Key NPCs are, in fact, more important to pre-prep than plot elements. If you know who your villain and allies are, you can drop them into an circumstance and make choices for them. They are loaded with a set of attitudes, but aren't programmed robots that follow a specific course and no other. If they are, then the players should be able to exploit that, but you don't want to be railroading the players so they conform to what your villain is actually prepared to do. And again, you don't need to write entire biographies of these characters, just the details needed to play them. Having quick stats on hand is useful for when players decide to interact with a random character, but stats aren't always needed. They want to talk to a store owner? He only needs a quick personality and maybe a "social"-type attribute if he's going to be convinced of something. In fact, you only need stats if there's going to be a conflict of some kind.

What if you don't prepare for something and it comes up? Improvise. But also TAKE NOTES in case players want to return to that improvised NPC or location. One session is really the preparation for the next. We call that a continuing story, or in our line of work, a campaign.

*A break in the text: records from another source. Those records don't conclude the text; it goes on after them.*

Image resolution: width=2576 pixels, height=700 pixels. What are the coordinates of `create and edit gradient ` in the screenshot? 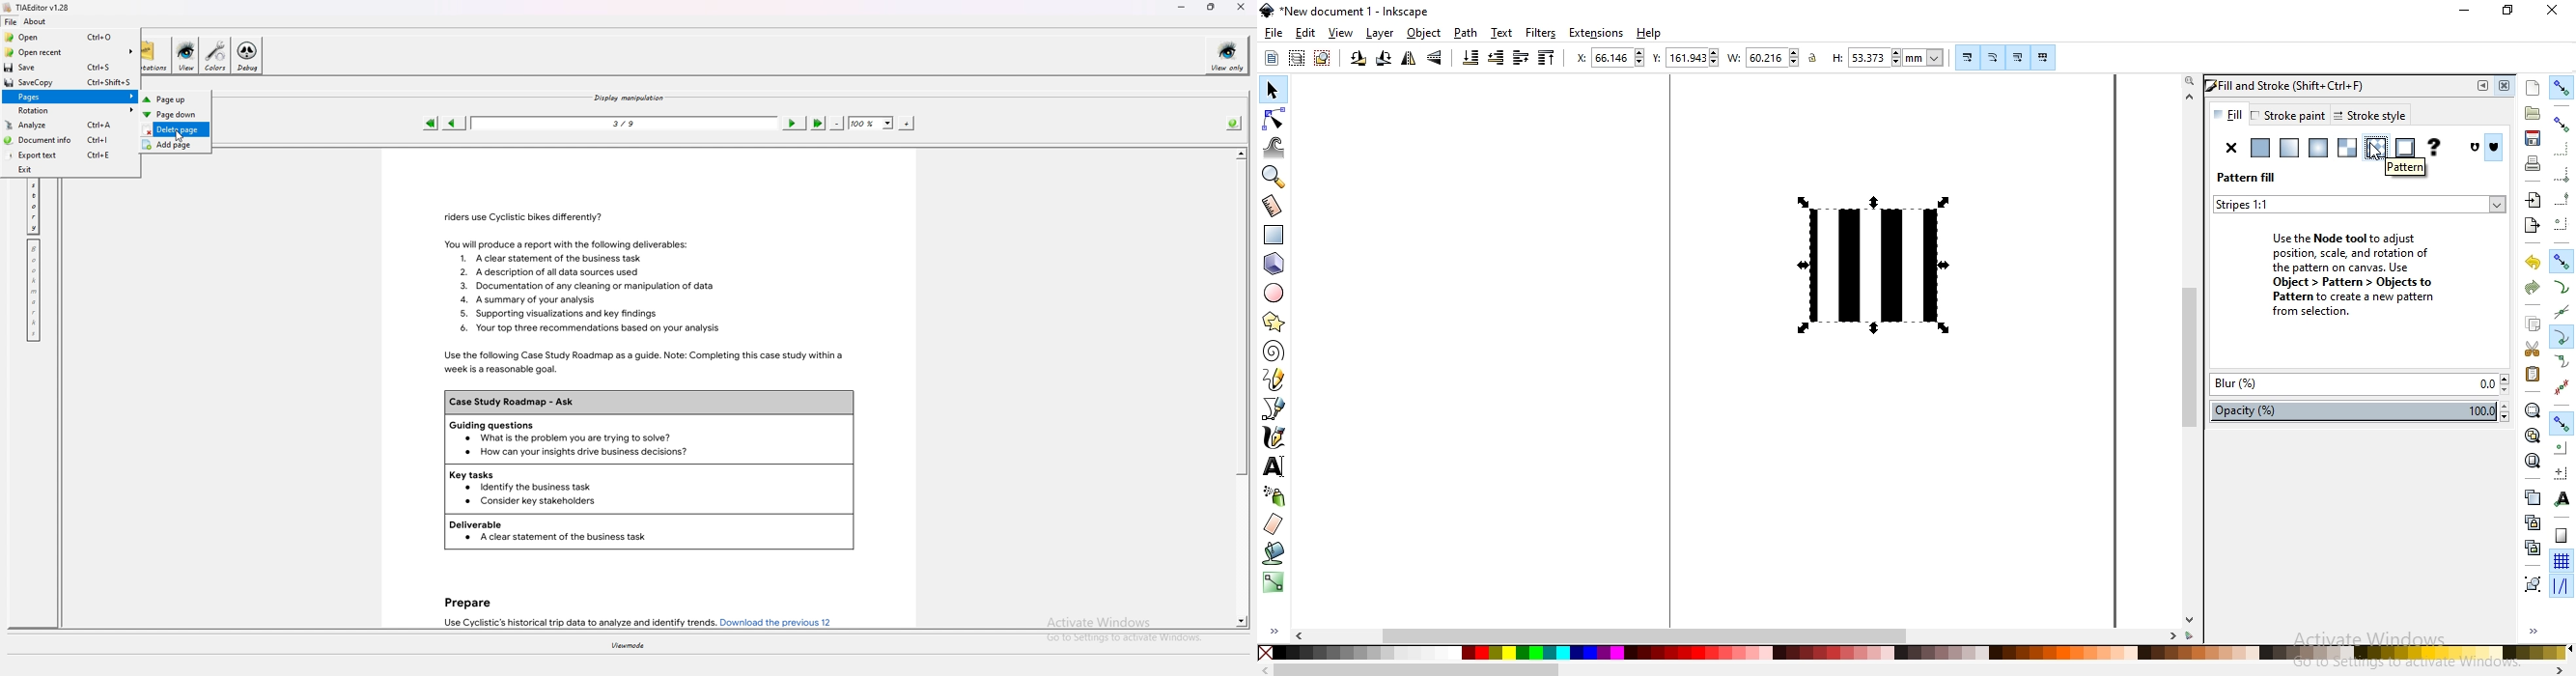 It's located at (1274, 586).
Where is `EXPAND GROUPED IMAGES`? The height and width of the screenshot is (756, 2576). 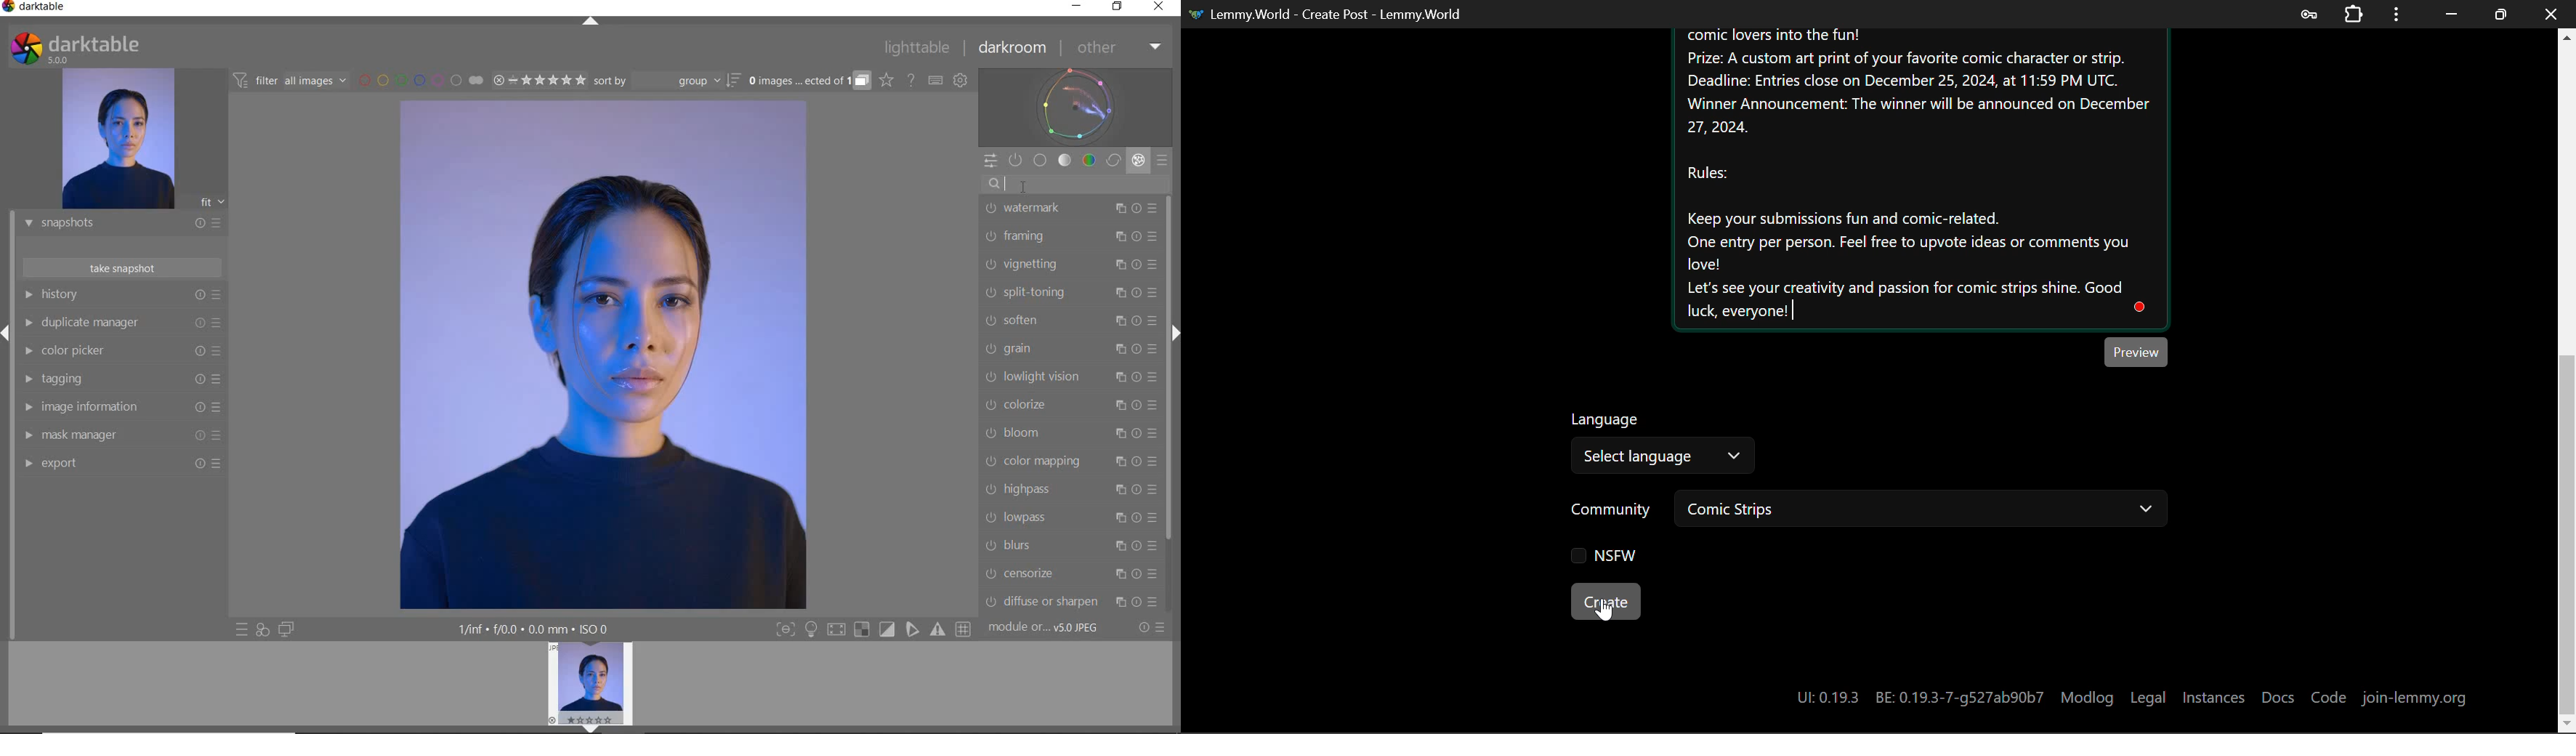 EXPAND GROUPED IMAGES is located at coordinates (809, 82).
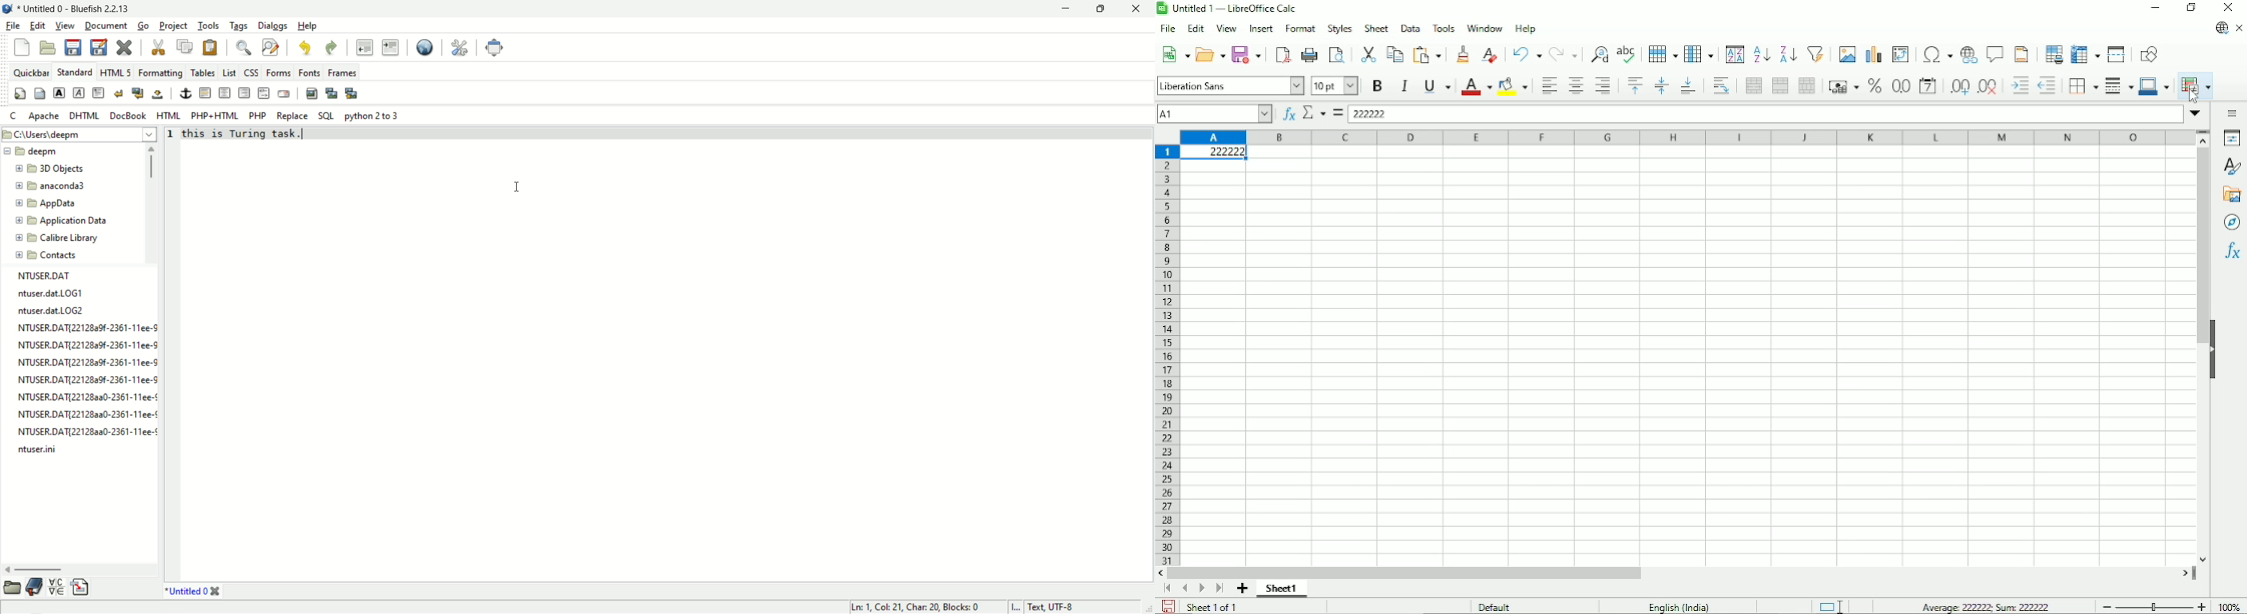 The image size is (2268, 616). Describe the element at coordinates (1875, 52) in the screenshot. I see `Insert chart` at that location.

And while a campaign is not a novel, and you don't need all that background stuff - you're not Tolkien! - if it comes to you, there's no reason to not set it down for future use. The point is not to do extra work. Having ideas, out of the blue, that's not extra work. Don't stifle your imagination on account of the above rules. It's about efficiency, that's all, and the more efficient you are as a GM, the more time you'll have to PLAY rather than PLAN.